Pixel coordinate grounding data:
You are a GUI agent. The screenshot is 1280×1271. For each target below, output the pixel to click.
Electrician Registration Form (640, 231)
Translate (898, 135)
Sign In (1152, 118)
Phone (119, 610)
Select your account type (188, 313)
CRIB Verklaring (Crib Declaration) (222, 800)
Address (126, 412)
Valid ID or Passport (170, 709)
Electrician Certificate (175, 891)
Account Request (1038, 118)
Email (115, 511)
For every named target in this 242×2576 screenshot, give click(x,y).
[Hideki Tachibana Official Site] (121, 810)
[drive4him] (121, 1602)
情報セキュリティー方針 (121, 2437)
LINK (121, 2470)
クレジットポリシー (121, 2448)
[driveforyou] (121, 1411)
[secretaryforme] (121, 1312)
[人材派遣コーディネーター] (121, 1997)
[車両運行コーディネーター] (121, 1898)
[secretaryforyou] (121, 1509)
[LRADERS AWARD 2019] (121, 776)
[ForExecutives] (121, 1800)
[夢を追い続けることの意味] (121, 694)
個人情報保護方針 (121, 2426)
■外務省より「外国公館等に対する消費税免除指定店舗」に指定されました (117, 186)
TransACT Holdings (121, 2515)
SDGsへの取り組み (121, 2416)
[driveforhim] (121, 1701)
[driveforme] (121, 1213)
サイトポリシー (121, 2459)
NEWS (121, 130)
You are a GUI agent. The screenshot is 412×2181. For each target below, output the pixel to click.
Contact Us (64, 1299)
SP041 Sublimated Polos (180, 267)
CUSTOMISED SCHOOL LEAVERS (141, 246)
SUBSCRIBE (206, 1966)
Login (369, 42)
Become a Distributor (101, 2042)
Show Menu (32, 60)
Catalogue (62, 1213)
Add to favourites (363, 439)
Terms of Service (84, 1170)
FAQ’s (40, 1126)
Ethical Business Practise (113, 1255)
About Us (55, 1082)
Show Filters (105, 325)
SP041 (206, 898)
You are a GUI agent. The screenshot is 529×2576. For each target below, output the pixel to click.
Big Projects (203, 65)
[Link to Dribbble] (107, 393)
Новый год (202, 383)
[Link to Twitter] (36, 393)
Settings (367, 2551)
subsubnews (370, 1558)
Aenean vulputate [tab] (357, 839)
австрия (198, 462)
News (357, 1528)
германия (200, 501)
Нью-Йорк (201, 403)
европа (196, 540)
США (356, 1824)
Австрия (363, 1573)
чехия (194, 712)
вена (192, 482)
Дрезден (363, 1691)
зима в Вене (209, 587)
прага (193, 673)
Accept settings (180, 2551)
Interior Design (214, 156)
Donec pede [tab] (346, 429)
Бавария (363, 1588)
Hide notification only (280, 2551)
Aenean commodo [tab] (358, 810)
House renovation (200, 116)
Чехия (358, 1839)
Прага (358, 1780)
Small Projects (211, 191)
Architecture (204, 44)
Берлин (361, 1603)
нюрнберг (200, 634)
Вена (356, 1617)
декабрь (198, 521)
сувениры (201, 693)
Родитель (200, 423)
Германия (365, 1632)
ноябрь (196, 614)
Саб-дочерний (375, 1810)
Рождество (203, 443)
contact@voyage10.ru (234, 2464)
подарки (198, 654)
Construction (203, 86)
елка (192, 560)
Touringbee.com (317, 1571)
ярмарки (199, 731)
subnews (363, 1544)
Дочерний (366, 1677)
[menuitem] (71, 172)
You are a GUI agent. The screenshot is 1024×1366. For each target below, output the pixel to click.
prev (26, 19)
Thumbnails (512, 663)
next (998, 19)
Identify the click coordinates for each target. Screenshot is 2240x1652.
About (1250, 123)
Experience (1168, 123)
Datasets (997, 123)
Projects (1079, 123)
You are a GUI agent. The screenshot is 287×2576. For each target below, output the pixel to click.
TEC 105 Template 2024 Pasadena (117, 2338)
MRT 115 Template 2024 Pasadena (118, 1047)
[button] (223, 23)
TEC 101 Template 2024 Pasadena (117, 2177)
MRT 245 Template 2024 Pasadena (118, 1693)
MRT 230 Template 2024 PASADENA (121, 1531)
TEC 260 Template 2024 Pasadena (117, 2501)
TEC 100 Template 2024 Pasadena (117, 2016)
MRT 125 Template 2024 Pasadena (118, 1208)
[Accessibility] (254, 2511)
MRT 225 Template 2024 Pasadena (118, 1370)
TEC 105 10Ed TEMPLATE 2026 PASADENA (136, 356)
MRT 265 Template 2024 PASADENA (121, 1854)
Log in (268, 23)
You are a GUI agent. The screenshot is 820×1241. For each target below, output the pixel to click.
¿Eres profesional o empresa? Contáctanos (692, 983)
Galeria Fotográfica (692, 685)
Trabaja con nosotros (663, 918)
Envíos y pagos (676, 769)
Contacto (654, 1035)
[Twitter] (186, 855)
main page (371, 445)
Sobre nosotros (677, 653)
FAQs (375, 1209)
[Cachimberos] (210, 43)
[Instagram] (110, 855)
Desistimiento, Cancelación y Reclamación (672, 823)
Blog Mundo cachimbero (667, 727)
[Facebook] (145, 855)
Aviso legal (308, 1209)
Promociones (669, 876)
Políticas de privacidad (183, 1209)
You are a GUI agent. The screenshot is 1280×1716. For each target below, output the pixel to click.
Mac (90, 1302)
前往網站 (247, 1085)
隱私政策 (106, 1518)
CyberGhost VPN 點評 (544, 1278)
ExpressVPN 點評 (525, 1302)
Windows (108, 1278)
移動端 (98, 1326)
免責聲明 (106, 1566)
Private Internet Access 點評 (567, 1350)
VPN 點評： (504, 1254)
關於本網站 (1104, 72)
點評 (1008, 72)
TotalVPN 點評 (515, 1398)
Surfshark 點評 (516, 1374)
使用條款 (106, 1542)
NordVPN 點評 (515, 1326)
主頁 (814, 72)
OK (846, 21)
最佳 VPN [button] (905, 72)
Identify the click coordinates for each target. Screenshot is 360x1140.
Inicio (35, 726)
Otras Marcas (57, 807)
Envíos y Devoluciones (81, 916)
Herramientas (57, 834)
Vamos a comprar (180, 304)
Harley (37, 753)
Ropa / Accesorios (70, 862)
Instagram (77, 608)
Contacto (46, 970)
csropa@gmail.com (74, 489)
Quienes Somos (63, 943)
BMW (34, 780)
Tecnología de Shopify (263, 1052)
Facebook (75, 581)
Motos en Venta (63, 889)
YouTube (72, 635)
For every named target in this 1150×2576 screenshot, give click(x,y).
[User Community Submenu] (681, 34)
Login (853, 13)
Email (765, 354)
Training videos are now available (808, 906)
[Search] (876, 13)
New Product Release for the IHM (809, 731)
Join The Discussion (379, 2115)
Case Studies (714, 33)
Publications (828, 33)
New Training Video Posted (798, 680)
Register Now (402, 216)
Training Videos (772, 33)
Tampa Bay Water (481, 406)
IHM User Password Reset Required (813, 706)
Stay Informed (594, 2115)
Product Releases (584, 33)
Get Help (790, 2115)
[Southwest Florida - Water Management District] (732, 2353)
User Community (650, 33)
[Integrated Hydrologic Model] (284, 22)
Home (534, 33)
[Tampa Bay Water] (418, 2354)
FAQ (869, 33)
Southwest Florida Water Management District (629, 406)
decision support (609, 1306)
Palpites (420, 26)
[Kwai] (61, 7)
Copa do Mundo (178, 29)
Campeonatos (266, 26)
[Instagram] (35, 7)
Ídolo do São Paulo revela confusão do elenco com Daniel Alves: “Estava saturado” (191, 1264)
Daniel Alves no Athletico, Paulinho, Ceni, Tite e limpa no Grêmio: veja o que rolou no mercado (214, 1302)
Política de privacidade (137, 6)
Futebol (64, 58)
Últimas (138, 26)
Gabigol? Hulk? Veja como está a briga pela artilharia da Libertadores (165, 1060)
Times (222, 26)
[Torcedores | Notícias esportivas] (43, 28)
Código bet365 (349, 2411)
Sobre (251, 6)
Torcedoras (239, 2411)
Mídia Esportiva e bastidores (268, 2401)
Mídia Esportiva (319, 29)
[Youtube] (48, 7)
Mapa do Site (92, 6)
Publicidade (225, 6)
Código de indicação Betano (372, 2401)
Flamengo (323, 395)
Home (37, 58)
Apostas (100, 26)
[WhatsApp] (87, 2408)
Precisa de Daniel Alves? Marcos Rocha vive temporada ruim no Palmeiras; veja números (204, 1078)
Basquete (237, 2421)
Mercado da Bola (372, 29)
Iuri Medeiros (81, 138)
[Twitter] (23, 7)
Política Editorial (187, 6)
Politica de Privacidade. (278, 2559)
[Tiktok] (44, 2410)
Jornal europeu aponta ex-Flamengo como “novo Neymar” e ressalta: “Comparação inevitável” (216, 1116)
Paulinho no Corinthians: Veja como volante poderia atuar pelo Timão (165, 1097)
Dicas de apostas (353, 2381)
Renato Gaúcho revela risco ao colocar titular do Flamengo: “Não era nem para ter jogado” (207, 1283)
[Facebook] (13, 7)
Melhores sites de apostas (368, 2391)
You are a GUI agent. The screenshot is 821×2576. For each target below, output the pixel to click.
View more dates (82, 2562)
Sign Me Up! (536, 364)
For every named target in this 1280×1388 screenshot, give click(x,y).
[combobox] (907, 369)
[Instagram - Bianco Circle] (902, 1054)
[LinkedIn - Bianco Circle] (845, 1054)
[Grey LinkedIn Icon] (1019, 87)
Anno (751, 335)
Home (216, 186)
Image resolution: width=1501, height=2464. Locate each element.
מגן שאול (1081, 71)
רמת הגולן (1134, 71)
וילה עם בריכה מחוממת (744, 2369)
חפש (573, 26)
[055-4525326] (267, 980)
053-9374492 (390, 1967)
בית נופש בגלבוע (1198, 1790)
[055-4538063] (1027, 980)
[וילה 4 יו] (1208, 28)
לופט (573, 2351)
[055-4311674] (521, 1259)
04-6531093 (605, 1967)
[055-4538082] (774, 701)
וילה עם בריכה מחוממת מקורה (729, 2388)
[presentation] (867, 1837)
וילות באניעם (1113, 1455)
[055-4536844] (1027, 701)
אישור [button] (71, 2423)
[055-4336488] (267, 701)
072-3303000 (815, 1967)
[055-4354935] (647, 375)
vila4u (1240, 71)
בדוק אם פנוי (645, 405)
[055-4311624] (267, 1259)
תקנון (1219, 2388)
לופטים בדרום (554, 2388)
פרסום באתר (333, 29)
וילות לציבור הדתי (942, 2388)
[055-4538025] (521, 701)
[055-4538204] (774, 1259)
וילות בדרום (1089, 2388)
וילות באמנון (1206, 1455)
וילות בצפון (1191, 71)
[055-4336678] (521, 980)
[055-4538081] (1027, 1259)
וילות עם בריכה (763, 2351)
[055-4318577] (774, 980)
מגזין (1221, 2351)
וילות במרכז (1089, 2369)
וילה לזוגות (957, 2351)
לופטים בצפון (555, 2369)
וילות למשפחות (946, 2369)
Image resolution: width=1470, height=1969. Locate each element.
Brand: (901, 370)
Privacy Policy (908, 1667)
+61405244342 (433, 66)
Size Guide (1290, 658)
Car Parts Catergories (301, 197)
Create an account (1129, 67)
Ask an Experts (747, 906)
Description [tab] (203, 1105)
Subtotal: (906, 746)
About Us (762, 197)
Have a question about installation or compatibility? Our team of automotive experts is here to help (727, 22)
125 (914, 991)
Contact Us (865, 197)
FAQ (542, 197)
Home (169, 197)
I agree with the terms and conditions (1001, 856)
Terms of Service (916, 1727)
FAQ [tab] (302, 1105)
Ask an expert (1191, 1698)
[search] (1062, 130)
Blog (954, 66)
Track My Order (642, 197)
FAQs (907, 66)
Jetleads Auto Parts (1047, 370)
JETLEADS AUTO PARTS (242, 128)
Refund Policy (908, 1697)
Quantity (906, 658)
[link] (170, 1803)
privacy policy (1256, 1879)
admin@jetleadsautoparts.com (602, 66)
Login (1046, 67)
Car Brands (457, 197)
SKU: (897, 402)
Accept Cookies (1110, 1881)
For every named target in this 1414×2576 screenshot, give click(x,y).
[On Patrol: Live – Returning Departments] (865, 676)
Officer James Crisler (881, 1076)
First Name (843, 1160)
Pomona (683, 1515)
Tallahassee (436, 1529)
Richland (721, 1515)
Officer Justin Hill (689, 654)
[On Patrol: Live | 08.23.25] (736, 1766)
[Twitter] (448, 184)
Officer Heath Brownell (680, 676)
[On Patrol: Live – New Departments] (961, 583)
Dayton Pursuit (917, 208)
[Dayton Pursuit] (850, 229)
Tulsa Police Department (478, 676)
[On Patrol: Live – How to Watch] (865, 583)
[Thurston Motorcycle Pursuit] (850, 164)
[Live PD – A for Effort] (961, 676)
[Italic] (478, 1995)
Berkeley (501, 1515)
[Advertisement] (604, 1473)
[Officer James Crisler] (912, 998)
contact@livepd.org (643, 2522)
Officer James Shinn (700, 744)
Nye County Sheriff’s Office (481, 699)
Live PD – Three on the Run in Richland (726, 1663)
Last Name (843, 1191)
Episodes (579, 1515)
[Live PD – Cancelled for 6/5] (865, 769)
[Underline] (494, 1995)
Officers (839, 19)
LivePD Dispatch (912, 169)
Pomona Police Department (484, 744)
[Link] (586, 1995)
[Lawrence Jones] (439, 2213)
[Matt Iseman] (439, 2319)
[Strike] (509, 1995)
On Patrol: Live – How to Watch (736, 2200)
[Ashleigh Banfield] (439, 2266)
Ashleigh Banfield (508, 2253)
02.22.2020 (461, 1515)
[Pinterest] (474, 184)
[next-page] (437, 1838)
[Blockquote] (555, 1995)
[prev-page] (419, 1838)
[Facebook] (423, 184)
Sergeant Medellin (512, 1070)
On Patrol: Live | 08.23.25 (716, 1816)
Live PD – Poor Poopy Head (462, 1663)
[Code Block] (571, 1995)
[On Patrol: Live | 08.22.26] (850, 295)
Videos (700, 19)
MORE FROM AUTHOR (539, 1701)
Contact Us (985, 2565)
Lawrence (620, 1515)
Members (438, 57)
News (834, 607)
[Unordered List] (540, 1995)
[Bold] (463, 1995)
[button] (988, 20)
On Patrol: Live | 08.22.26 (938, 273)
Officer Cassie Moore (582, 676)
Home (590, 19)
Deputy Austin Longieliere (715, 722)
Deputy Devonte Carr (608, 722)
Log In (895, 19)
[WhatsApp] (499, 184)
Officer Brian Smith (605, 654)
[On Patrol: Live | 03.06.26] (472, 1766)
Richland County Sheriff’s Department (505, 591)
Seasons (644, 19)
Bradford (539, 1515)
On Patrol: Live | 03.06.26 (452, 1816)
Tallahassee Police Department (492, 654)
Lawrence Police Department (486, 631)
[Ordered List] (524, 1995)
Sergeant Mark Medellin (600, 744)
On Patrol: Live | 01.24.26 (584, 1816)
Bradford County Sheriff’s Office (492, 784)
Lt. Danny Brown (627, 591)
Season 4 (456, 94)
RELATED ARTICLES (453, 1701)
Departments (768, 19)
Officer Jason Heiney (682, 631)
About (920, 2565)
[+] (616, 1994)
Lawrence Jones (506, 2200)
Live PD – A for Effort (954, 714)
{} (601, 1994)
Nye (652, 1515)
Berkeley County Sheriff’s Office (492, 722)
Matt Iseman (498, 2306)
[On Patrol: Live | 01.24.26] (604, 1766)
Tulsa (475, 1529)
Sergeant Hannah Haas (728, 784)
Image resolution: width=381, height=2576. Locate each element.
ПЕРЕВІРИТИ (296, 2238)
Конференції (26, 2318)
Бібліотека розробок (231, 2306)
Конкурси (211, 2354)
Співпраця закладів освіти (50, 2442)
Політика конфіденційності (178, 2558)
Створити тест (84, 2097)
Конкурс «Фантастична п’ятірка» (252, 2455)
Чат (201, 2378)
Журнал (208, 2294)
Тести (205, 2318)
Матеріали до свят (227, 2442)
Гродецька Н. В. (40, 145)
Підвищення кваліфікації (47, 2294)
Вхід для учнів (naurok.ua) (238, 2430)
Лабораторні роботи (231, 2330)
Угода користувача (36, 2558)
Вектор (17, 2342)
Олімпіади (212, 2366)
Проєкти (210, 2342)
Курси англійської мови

PROBLEM TO SOLVE:
Tally the lines of the entries that include the word "Product" and give only the total.

EXERCISE RESULT:
2